-- What you have to do --
Rewrite all of the items below, swapping each "Instruction" for "Goal" and keeping every other character unchanged.

-- Extracted information --

= = =

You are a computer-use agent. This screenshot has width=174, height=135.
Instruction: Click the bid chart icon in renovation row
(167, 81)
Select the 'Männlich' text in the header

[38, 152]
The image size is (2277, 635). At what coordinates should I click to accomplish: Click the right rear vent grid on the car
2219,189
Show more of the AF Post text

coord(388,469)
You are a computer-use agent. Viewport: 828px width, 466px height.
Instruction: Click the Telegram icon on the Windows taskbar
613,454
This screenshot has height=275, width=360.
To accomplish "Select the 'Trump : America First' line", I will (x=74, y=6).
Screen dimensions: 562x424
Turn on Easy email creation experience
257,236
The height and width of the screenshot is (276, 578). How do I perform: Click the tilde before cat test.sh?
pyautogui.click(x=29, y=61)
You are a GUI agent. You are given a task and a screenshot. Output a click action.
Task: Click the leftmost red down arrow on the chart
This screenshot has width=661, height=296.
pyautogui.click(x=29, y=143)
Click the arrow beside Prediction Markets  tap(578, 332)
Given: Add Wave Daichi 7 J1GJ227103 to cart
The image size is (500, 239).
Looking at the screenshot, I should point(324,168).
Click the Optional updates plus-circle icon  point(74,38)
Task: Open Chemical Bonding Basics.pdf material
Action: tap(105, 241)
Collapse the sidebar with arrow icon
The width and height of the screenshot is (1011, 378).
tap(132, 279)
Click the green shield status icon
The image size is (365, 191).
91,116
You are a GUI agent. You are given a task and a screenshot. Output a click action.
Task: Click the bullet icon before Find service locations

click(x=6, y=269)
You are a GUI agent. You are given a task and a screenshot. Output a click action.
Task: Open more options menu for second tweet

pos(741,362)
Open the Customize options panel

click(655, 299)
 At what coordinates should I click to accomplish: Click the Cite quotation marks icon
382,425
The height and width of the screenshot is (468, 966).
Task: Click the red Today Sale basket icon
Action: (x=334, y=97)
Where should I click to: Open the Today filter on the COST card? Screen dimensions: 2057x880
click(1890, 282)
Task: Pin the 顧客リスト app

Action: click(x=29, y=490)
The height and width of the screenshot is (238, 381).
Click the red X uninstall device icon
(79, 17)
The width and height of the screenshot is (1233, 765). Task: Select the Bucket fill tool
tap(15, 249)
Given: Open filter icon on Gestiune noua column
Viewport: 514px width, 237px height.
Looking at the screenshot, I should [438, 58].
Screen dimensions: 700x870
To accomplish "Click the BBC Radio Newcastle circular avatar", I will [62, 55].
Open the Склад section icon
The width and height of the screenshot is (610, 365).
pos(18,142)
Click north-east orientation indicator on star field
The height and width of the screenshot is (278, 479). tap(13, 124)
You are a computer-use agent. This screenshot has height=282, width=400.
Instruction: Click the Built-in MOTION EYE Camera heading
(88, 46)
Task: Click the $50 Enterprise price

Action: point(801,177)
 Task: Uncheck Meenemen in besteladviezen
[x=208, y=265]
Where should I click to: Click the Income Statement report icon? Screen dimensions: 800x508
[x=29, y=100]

= = =

-- The response --
You are a computer-use agent. This screenshot has width=174, height=135.
Goal: Click the bid chart icon in renovation row
(167, 81)
Select the 'Männlich' text in the header

[38, 152]
The image size is (2277, 635). At what coordinates should I click to accomplish: Click the right rear vent grid on the car
2219,189
Show more of the AF Post text

coord(388,469)
You are a computer-use agent. Viewport: 828px width, 466px height.
Goal: Click the Telegram icon on the Windows taskbar
613,454
This screenshot has height=275, width=360.
To accomplish "Select the 'Trump : America First' line", I will (x=74, y=6).
Screen dimensions: 562x424
Turn on Easy email creation experience
257,236
The height and width of the screenshot is (276, 578). How do I perform: Click the tilde before cat test.sh?
pyautogui.click(x=29, y=61)
You are a GUI agent. You are given a task and a screenshot. Output a click action.
Task: Click the leftmost red down arrow on the chart
This screenshot has width=661, height=296.
pyautogui.click(x=29, y=143)
Click the arrow beside Prediction Markets  tap(578, 332)
Given: Add Wave Daichi 7 J1GJ227103 to cart
The image size is (500, 239).
Looking at the screenshot, I should point(324,168).
Click the Optional updates plus-circle icon  point(74,38)
Task: Open Chemical Bonding Basics.pdf material
Action: tap(105, 241)
Collapse the sidebar with arrow icon
The width and height of the screenshot is (1011, 378).
tap(132, 279)
Click the green shield status icon
The image size is (365, 191).
91,116
You are a GUI agent. You are given a task and a screenshot. Output a click action.
Task: Click the bullet icon before Find service locations

click(x=6, y=269)
You are a GUI agent. You are given a task and a screenshot. Output a click action.
Task: Open more options menu for second tweet

pos(741,362)
Open the Customize options panel

click(655, 299)
 At what coordinates should I click to accomplish: Click the Cite quotation marks icon
382,425
The height and width of the screenshot is (468, 966).
Task: Click the red Today Sale basket icon
Action: (x=334, y=97)
Where should I click to: Open the Today filter on the COST card? Screen dimensions: 2057x880
click(1890, 282)
Task: Pin the 顧客リスト app

Action: click(x=29, y=490)
The height and width of the screenshot is (238, 381).
Click the red X uninstall device icon
(79, 17)
The width and height of the screenshot is (1233, 765). Task: Select the Bucket fill tool
tap(15, 249)
Given: Open filter icon on Gestiune noua column
Viewport: 514px width, 237px height.
Looking at the screenshot, I should [438, 58].
Screen dimensions: 700x870
To accomplish "Click the BBC Radio Newcastle circular avatar", I will [62, 55].
Open the Склад section icon
The width and height of the screenshot is (610, 365).
pos(18,142)
Click north-east orientation indicator on star field
The height and width of the screenshot is (278, 479). tap(13, 124)
You are a computer-use agent. This screenshot has height=282, width=400.
Goal: Click the Built-in MOTION EYE Camera heading
(88, 46)
Task: Click the $50 Enterprise price

Action: point(801,177)
 Task: Uncheck Meenemen in besteladviezen
[x=208, y=265]
Where should I click to: Click the Income Statement report icon? Screen dimensions: 800x508
[x=29, y=100]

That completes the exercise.